Jenn Adams, "In the Pool", White Boxer Music, 2000

The opening chords of "In the Pool" would lead you to believe it’s a soft record, folk in roots and blues in influence. This CD isn’t background music. You have to turn it up, and you have to listen. But it does fool you. The CD starts out folky with acoustic guitars on "Joliet" and "Most Precious Days" and the appropriately titled "The Garden Song" with nice vocal touches á la Phoebe Snow.
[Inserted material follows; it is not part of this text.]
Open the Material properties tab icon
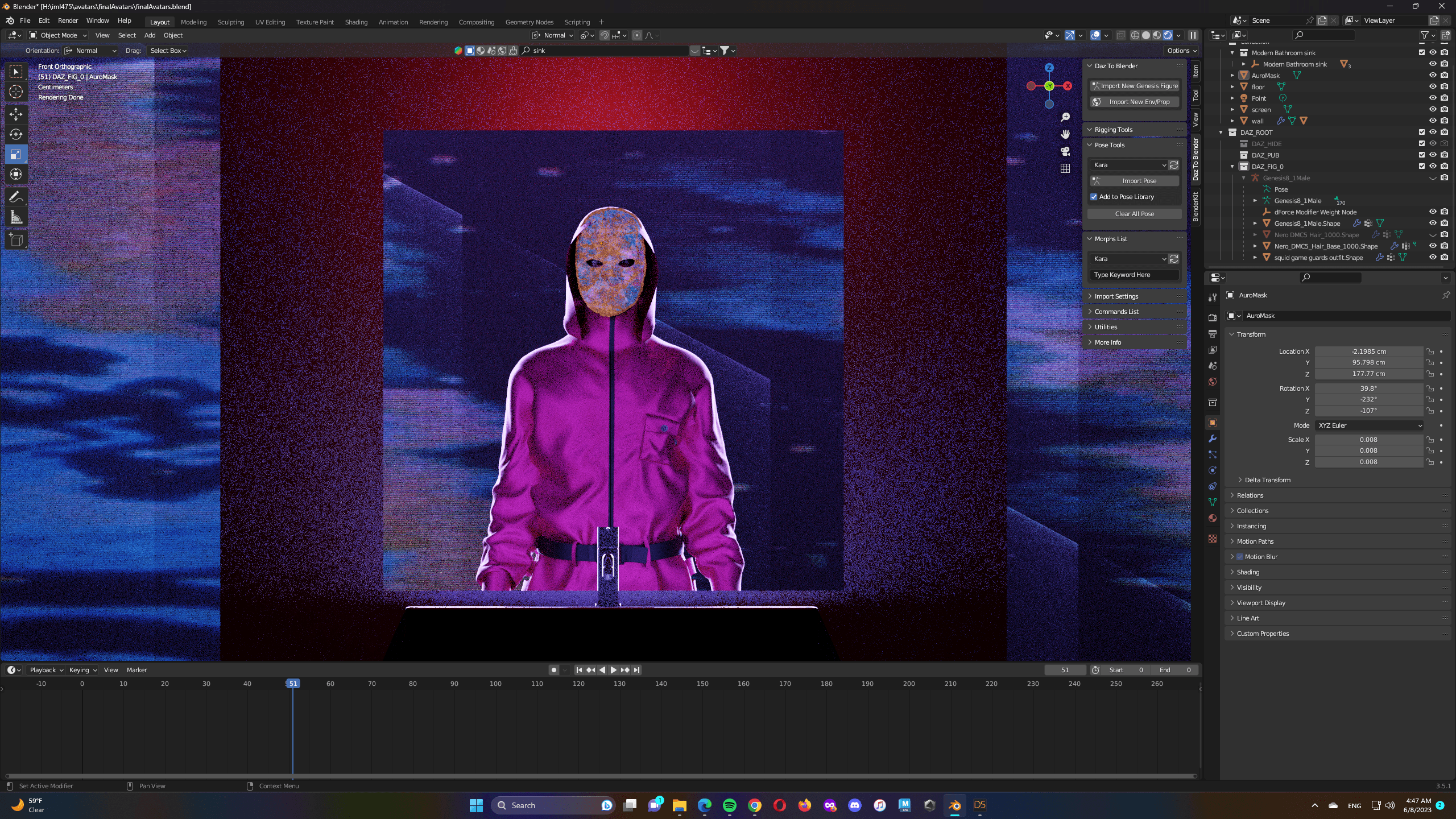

But then you get to "Not Tonight". Drums hit, guitars are plugged in and a sultry, kind of swamp-like feel erupts and you find yourself making that subtle head-nod move and you just might get up and dance. Not disco dance. Solid blues/rock dance. She never really states what she’s not going to do tonight, but I’m telling you just don’t bring it up. She is NOT going to do it. I shouldn’t mislead you, Jenn Adams’ acoustic guitar is prominent throughout. The songs are promising with good but not great lyrics. But when she takes it that extra step there is magic, as on "Mozambique Is Burning". Arrangement credits aren’t given, but that person deserves one of those little statues they give out on glitzy Hollywood nights. Passionate drums lead by sultry vocals. The CD is fine, with touches of brilliance. Suggestion to Jenn: don’t accept your final version of the song or the lyrics. Take two more steps into them and you will find a special soul. Like you did on Dylan’s "All Along The Watchtower". You made it into something new. No small feat.